National Policy Document on Domestic Violence for 2007 implementation
December 10, 2006
More cases of domestic violence are being reported following heightened public awareness campaigns by the Ministry of Human Services and Social Security, and the task force established to address the issue is drafting a National Policy Document for implementation in 2007.
The Guyana Police Force (GPF), the media, and the Human Services Ministry have been receiving more reports of violence, committed mostly on women.
“Currently, information gathered has shown that more cases of domestic violence are being reported, and this is as a result of our rigorous public awareness campaign which is ongoing,” Administrator of the Women's Affairs Bureau (WAB), Hymawattie Lagan, disclosed.
Lagan said, “Come 2007, we will be beefing up our programme to ensure that everyone in society is aware of the dangers surrounding domestic violence and the need for them to speak out. We are going to be more proactive in our educational programmes.”
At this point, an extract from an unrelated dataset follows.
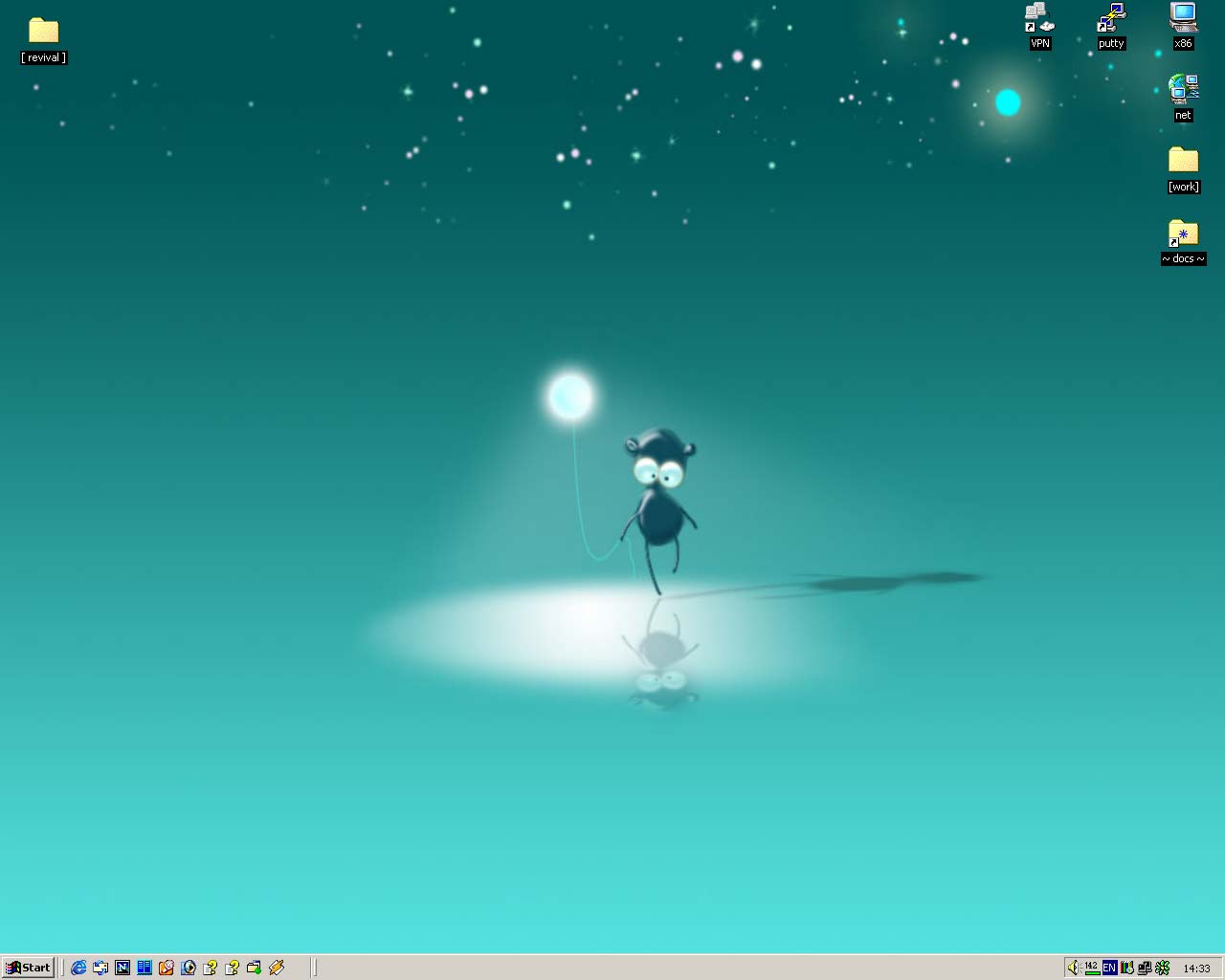Screen dimensions: 1225x980
Task: Click the Winamp lightning bolt icon
Action: pos(277,968)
A training programme held earlier in the year for members of the Guyana Police Force has proven very beneficial, since in most of the police stations countrywide, there are established domestic violence units, which was one of the many recommendations coming out of the programme.
“The Police Force continues to work closely with the Ministry, and we are very happy that we are all in this together. Only recently, members of the Force have been coming to the Ministry, the media, and other organisations to gather information on how they can assist victims of domestic violence, and how they should treat such cases,” she said.
With respect to dealing with the perpetrators, Lagan said, “As the cases are reported, they are being investigated by the Police, and even by staff of our Ministry. So we are taking action, but the court system is taking too long.”
Protection for victims, Lagan said, is also being addressed. The Ministry is working closely with Help and Shelter Organisation to provide a shelter on the East Coast Demerara, she said.
Earlier in the year, government gave $6M for the upkeep of the organisation, which also houses Trafficking in Persons (TIP) victims.
“While the victims are at the shelter, they are counseled, and they undergo skills training programmes before being reintegrated into society. The Ministry also caters for the perpetrators of domestic violence and TIP, and after they complete the training and counselling, upon their consent, they are reunited and are monitored by the Ministry,” Lagan said.
She reassured that all matters of domestic violence and other forms of abuse which are reported to the Ministry are handled in the strictest confidence.